12. Enter "CONTROL-F". A small window labelled "Find text" pops up.

13. Point and click in the text box, to make it active. Then, type in the word you want to find. To agree with the transcriptions, this should all be in capitals, i.e. HERTFORD. Click on the button labelled "OK".

14. Assuming everything is in order (i.e., you typed correctly, the word tier has been selected and the word you want is actually in the TextGrid), Praat will move the view to the relevant portion of the audio file. The found word will be in red text on an orange background, and the phonemic transcription and the selected portion of audio will have a pink background.

15. The duration of the selected word will be indicated in a grey box immediately below the word transcription. Either by clicking on that grey box, or by pressing the TAB key, the selected section of audio should play.

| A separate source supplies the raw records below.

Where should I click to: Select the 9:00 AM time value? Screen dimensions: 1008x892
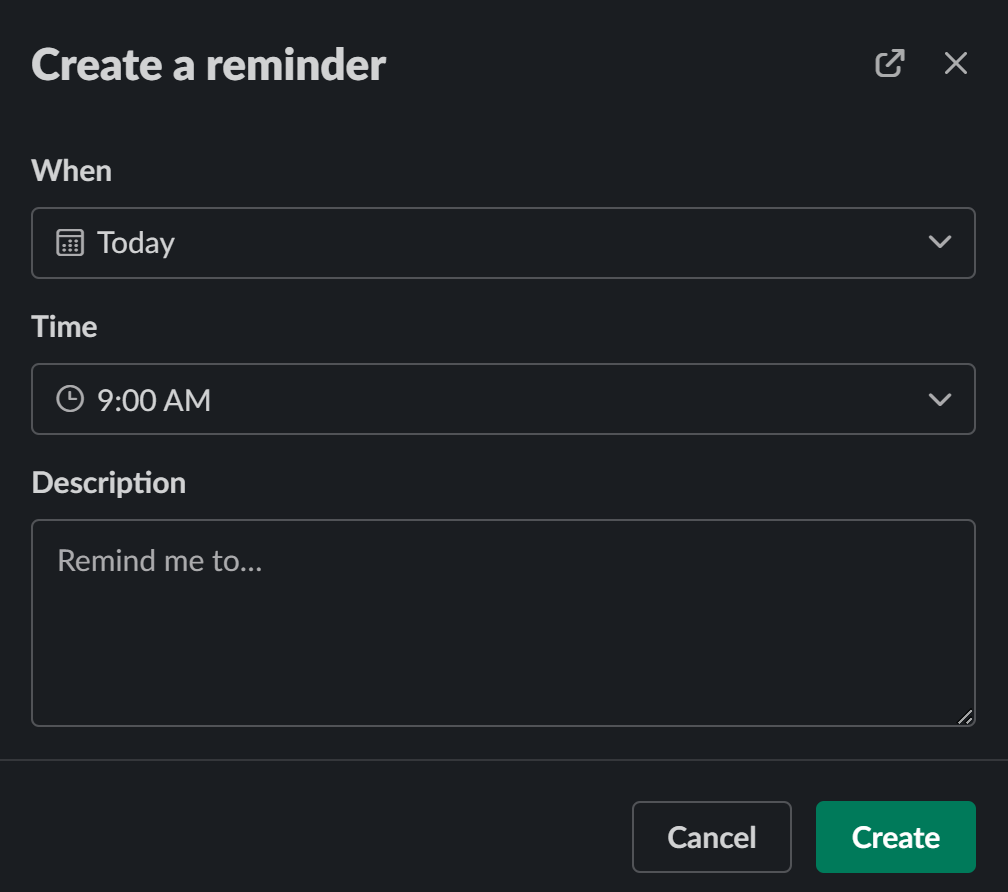(154, 400)
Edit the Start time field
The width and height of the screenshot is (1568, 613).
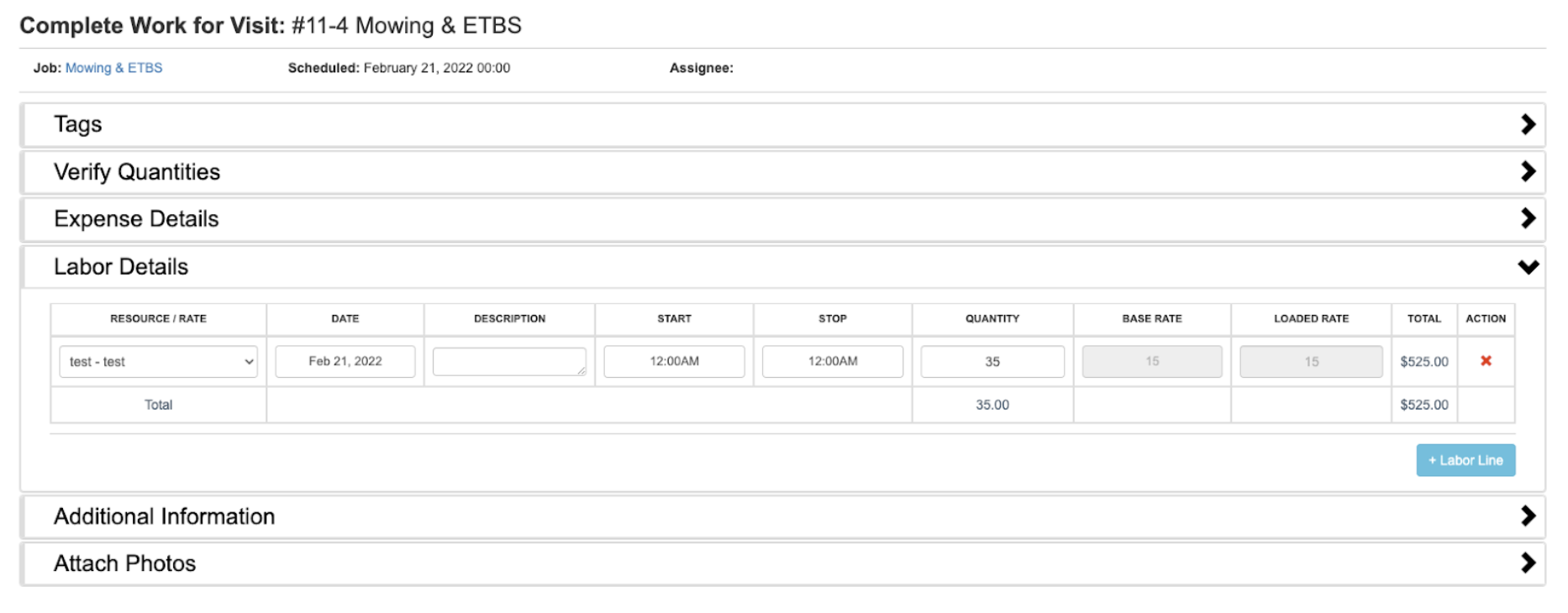click(x=674, y=361)
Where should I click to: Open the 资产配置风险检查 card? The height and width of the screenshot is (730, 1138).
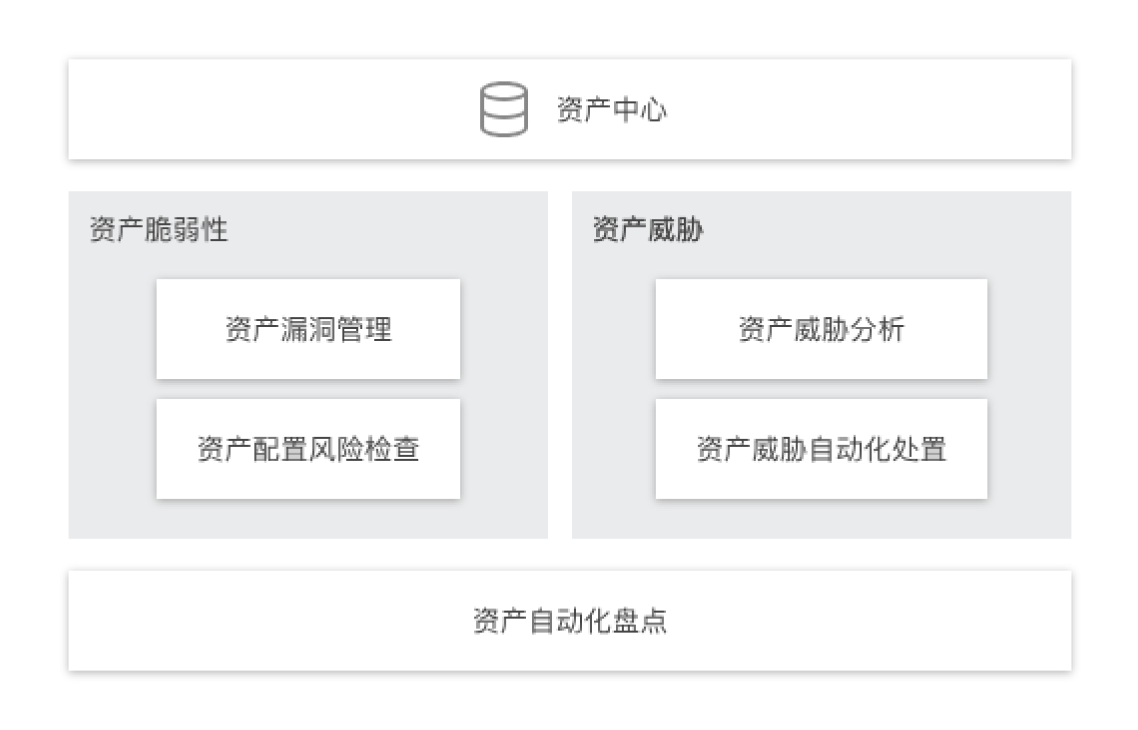pos(308,449)
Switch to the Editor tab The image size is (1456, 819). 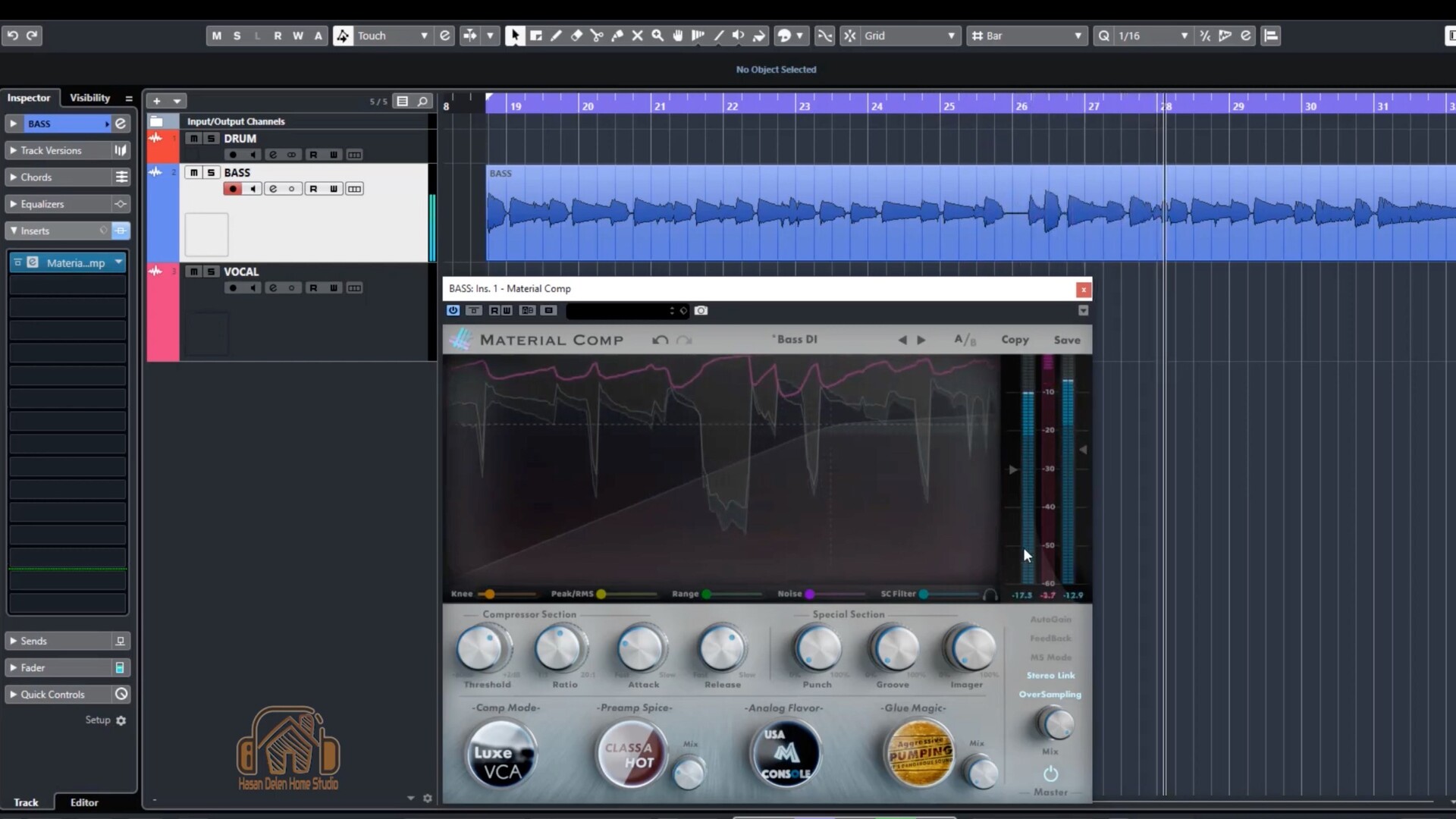pos(84,802)
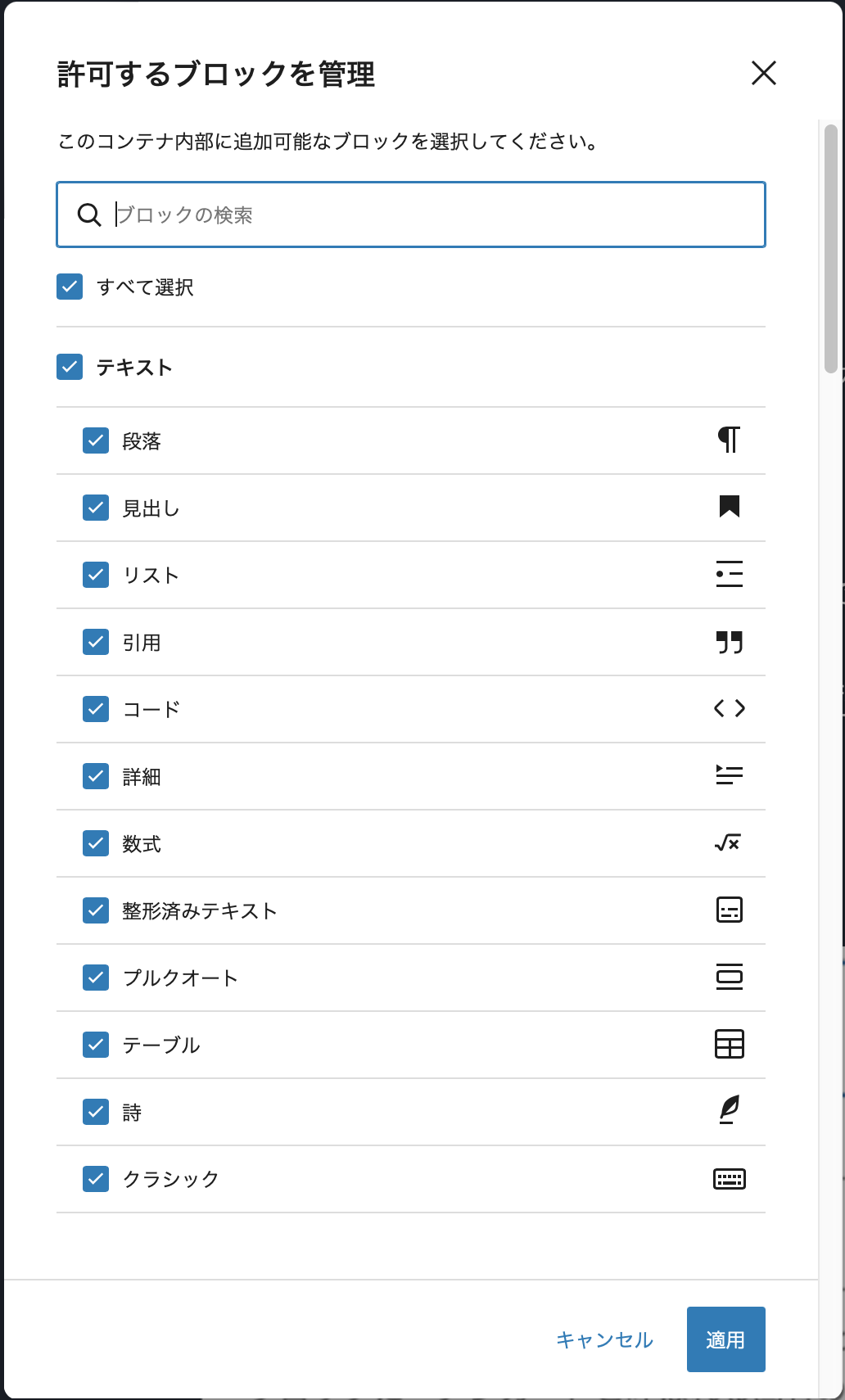Deselect the 整形済みテキスト checkbox
Image resolution: width=845 pixels, height=1400 pixels.
click(96, 910)
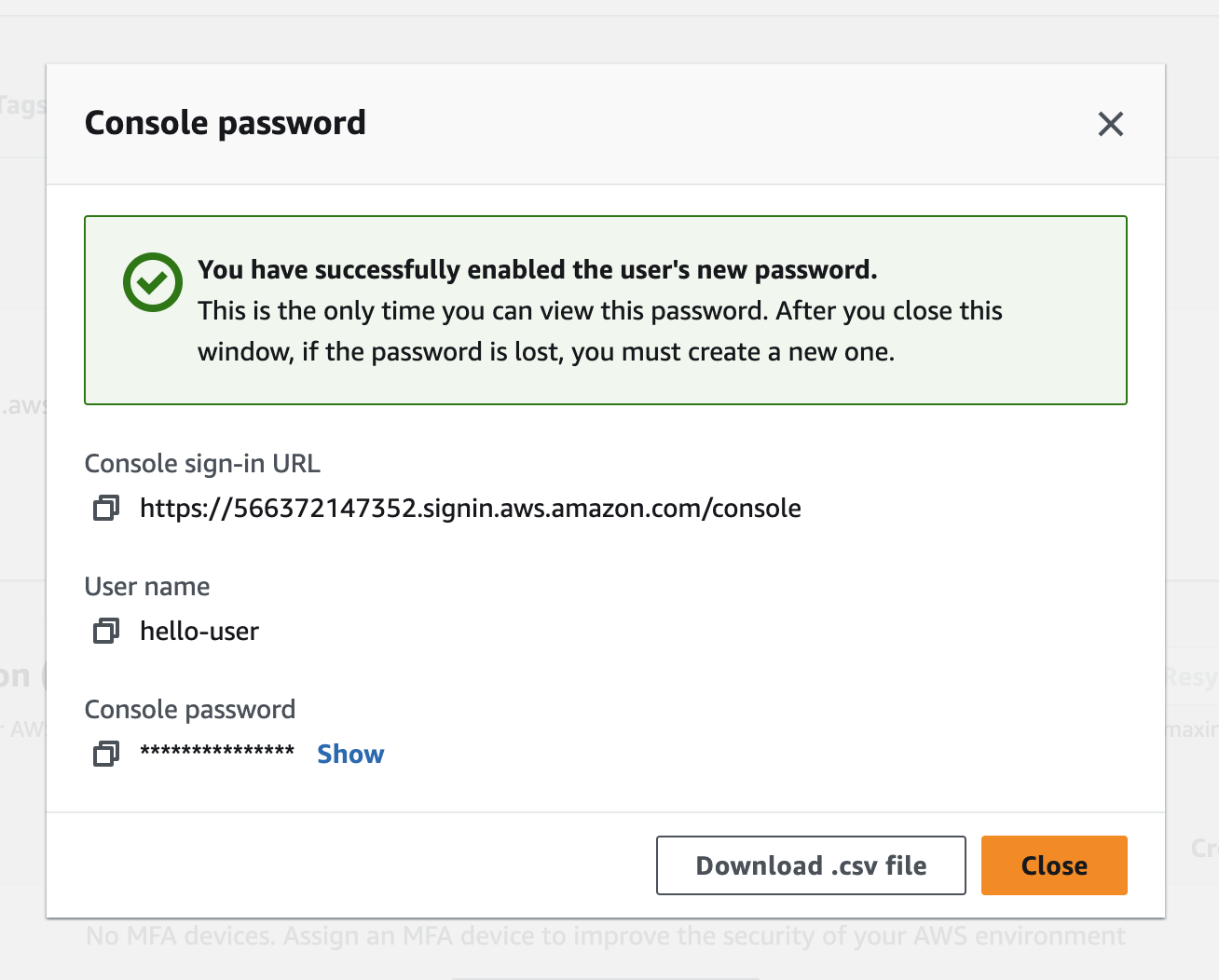Copy the console sign-in URL
The height and width of the screenshot is (980, 1219).
coord(106,508)
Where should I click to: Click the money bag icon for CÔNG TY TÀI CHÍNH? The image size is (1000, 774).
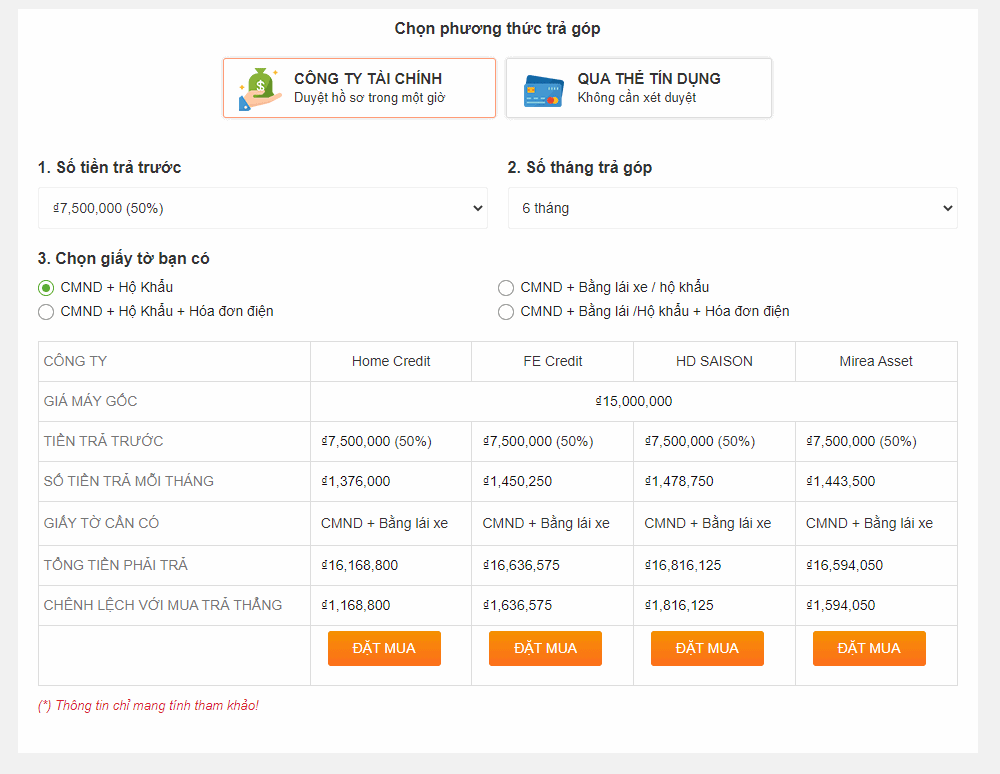point(253,87)
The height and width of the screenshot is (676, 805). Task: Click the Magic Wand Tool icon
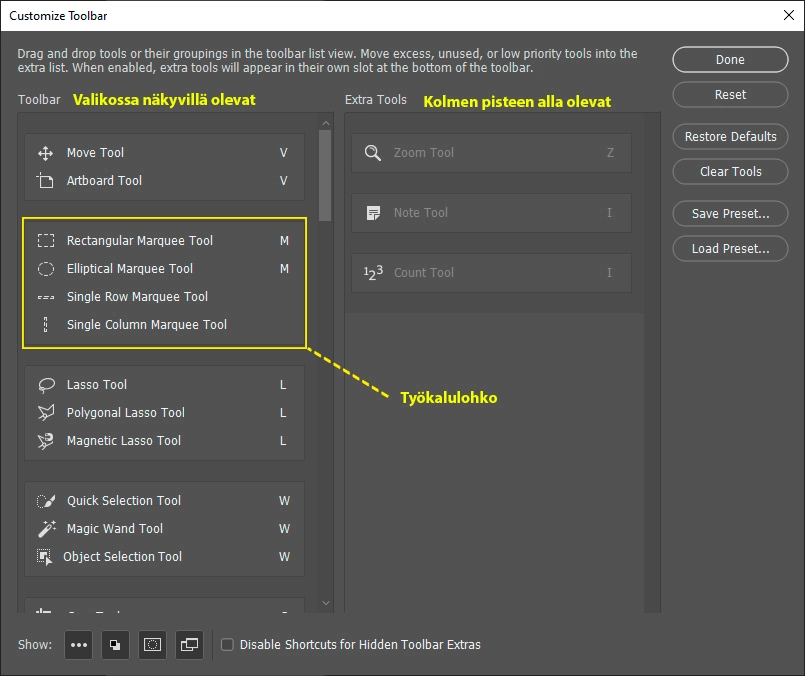46,529
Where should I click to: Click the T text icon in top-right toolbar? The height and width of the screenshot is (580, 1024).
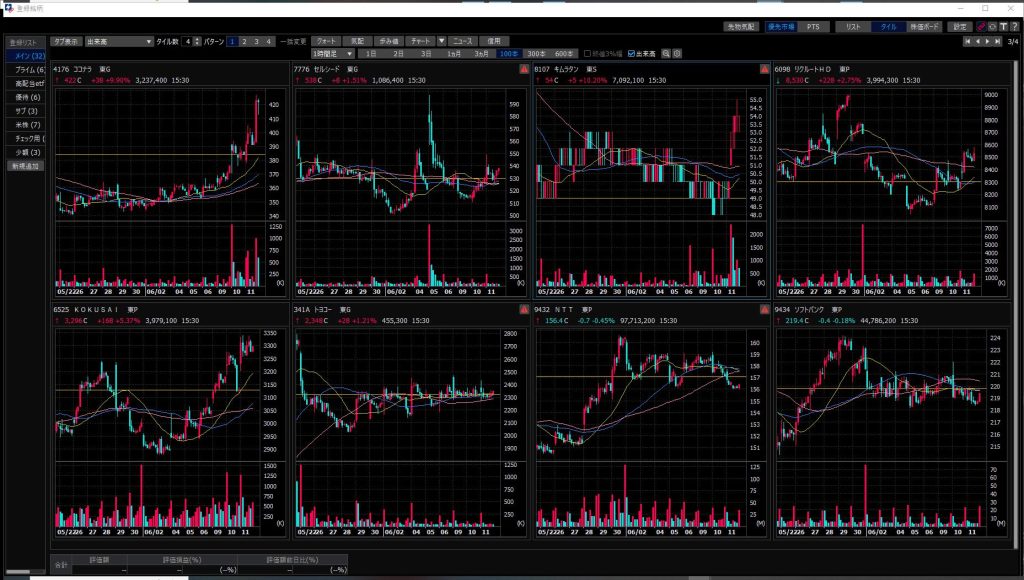(x=1003, y=27)
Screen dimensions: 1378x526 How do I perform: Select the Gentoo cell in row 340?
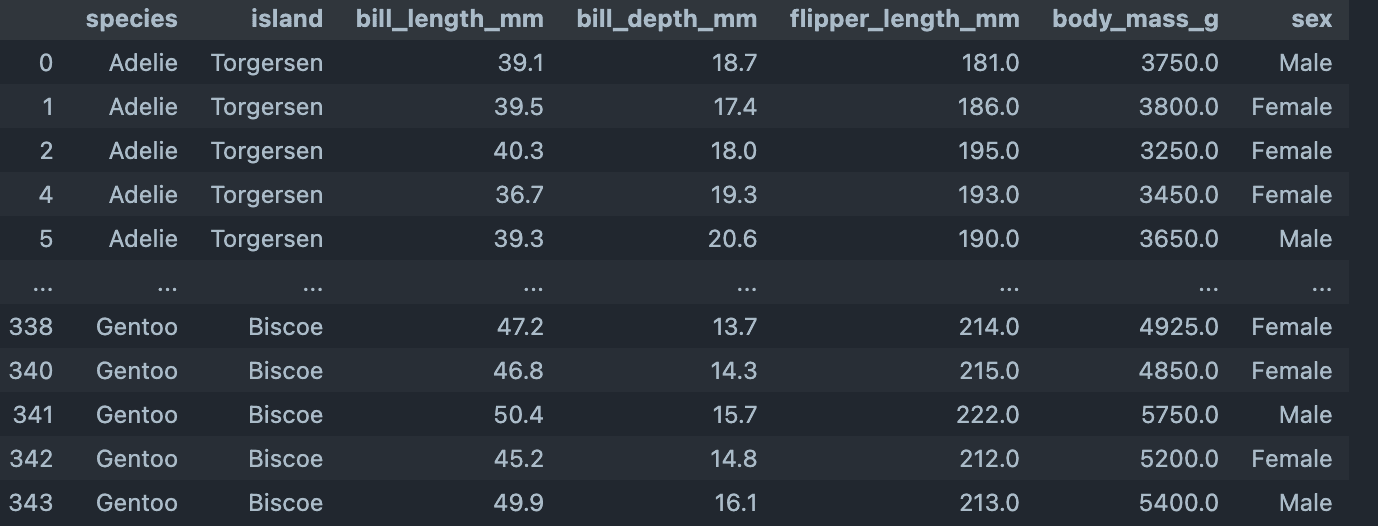click(136, 371)
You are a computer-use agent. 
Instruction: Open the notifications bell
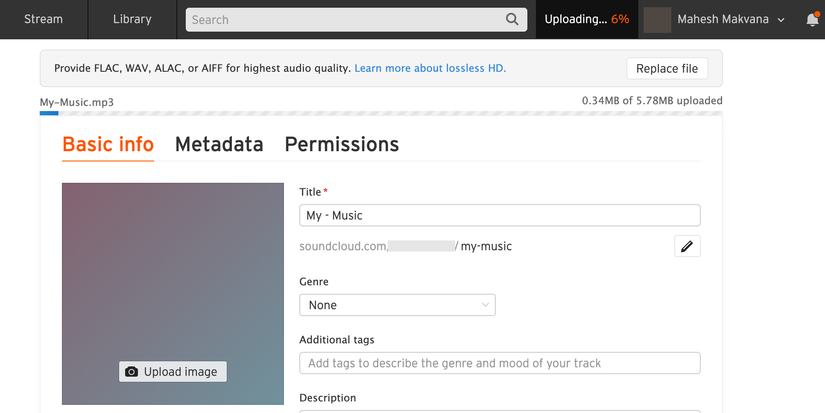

(Sometimes, you may get an error message saying that the audio playback doesn't work. The most common reason for this is that some other window or application on your computer has control over the audio playback. To fix that, close any other applications that use sound, including non-Praat windows that are viewing sound files.)

Please note: just because it finds a portion of audio for the word you have entered doesn't guarantee that the alignment is good, i.e. in the right place! If you're lucky, it will be just right. But frequently, the alignment is somewhat or VERY inaccurate. Even then, however, you may find that you've been taken to ROUGHLY the right portion of the file. If you zoom out a bit and use your cursor to select a larger section of the audio waveform in the upper part of the display, you can listen to a wider portion of the speech. By referring to the corresponding HTML transcription file, you might be able to work out where you are in the audio file.

To close the audio file or TextGrid (for example, if you want to inspect a different audio file)

16. In the "Praat Obects" window, selecting the Sound or TextGrid objects and clicking on the button labelled "Remove" (in red) at the bottom will close those files, and also will close the display. Go back to step 3, above, if you want to look at another audio file.